### Job 1
According to the passage on post-war NCO training, when and where did the 88th Infantry Division establish its training center?
### Job 2
Extend the passage on post-war NCO training, picking up right after its final sentence.

### Extract to read
———

Post World War II and Occupation Duty
No two people will agree on how to train NCO's. The book, however, says that training is a command responsibility, and this doctrine
must be observed.
- Capt. Mark M. Boatner, School for Noncoms, 1947
Prior to World War II some regiments and divisions had established NCO schools, but as the war progressed,
combat attrition rapidly thinned the ranks of these trained noncoms. Hastily devised training programs produced
more NCOs primarily trained to fight rather than lead soldiers in a garrison. New inductees would receive
hands-on instruction for their basic combat training, then were sent to their unit for additional training. A man
was promoted if he showed potential, with privates becoming corporals, and corporals, sergeants. These NCOs
were not as capable as their pre-war predecessors, and the experience level of the noncommissioned officer
continued to decrease.
By the war's end rapid demobilization and high personnel turbulence conflicted with the Army's role for
occupation duty in Europe. Many of the replacements sent overseas had little training or combat experience and
the Army was weakened by a shortage of good noncommissioned officers. Realizing the need to educate
soldiers for the specialty duties required of the occupation trooper, the 88th Infantry Division established a
training center. The "Blue Devils," on duty in Venezie Giulia, Italy set out to develop a more professional
noncommissioned officer, and the division established the Lido Training Center on Lido Island in November
1945. The training center was not a school in the traditional sense, but a model battalion in which the noncoms
lived by the "book" for six weeks.
The program was built around teaching discipline and enforcement of standards, and also taught leadership,
guard orders, customs and courtesies, and other typical duties expected of NCOs. Inspections, physical fitness
training and close order drill were conducted daily, and instantaneous obedience to orders was expected. Most
of the instructors at the center were corporals and sergeants instead of officers. Peers and instructors evaluated
each of the students as they performed one of the 130 different jobs at the school. The graduating students
showed enthusiasm for the program and the chance to learn by actually doing, and commanders were pleased
with the results. By mid-1947 the Center had trained almost 4,000 students, but the 88th would return to the
United States later in that same year and discontinue this highly successful program.
The Constabulary School
Training difficulties arose (at the Constabulary School) because of the shortage of instructors and the lack of appropriate texts to
issue to the students.

———

### Collected material

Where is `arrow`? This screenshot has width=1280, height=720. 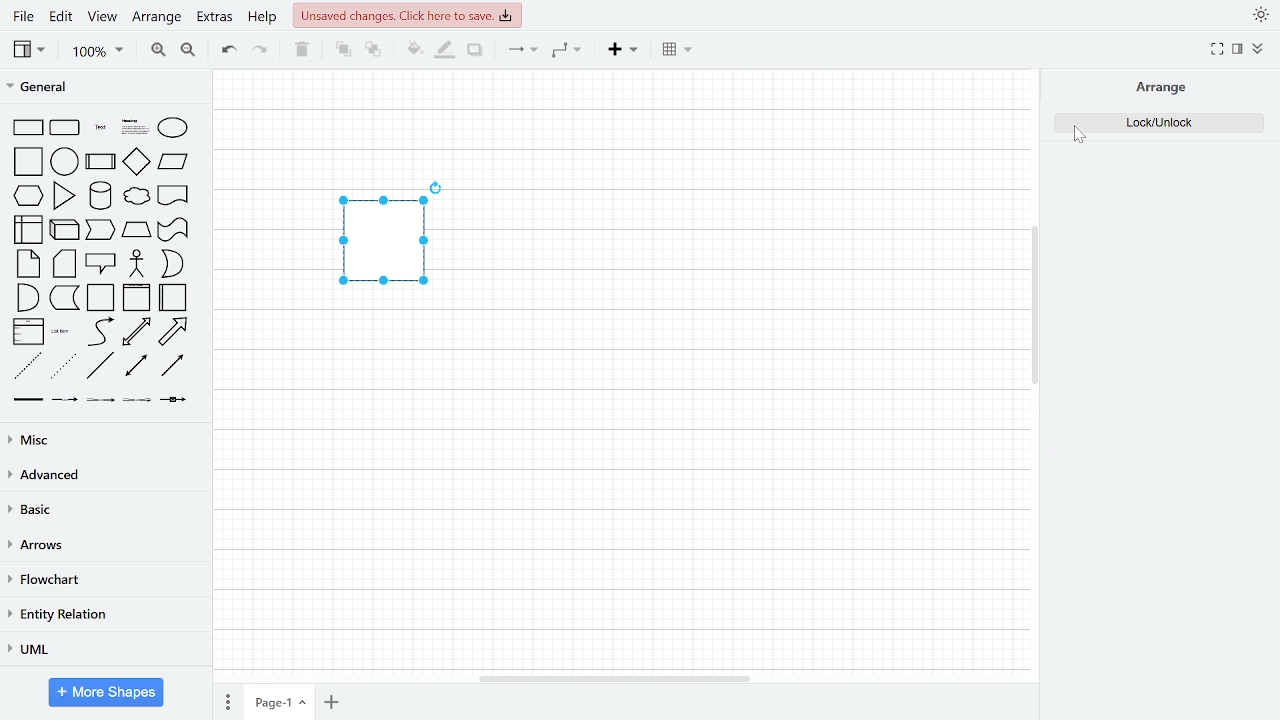
arrow is located at coordinates (174, 330).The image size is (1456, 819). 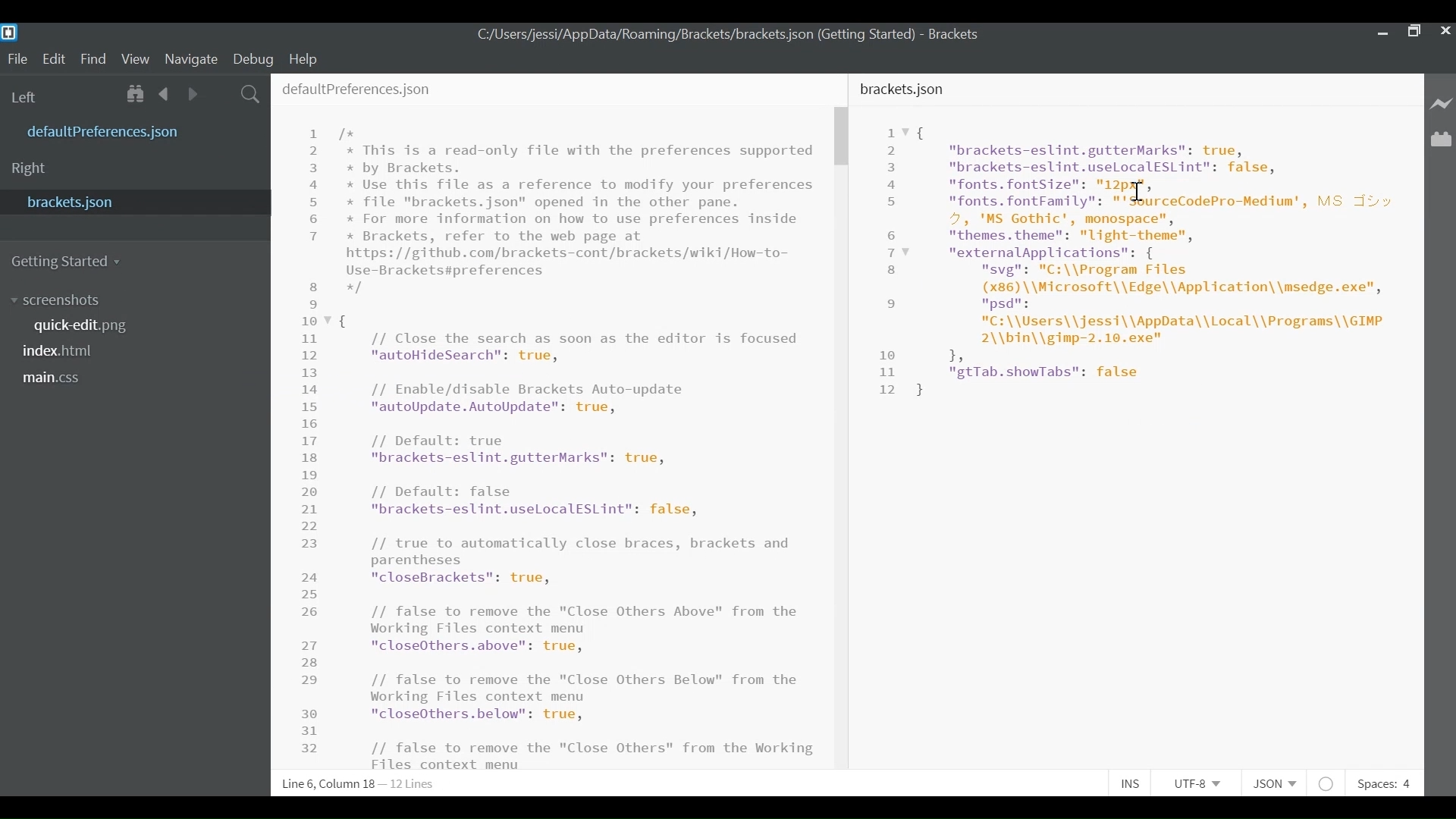 I want to click on minimize, so click(x=1380, y=32). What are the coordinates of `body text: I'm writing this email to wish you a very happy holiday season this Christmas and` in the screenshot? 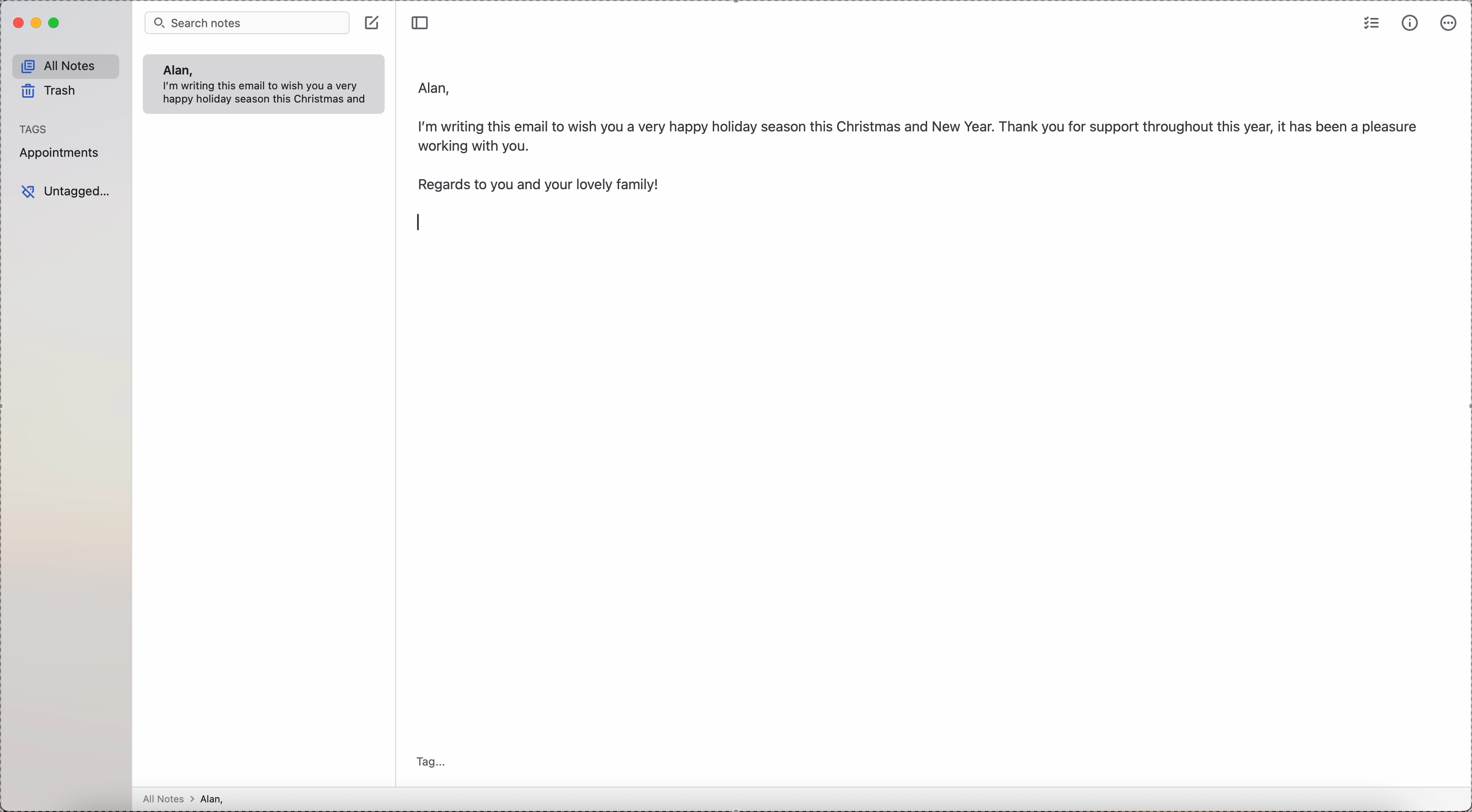 It's located at (269, 95).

———

### Task output 1
In November 1945, on Lido Island.

### Task output 2
- Capt. Dee W. Pettigrew, Historian, U.S. Constabulary School, July 1946
To replace the inactivating divisions on occupation duty like the 88th, the United States European Command
organized the United States Constabulary. Heavily armed, lightly armored, and highly mobile, the Constabulary
were enforcers of law, support to authorities and would serve as a covering force in the event of renewed
hostilities. In January 1946 the Third U.S. Army Commander, Lt. Gen. Lucian Truscott, gave the task of
organizing this force to Maj. Gen. Ernest Harmon. Harmon was given until July to have this force readied to
carry out its assigned tasks and would be headquartered in Bamberg. Early in the planning stages the need for a
Constabulary school became evident. The Constabulary trooper needed to not only know the customary duties
of a soldier, but police methods, how to make arrests, and how to deal with the local population.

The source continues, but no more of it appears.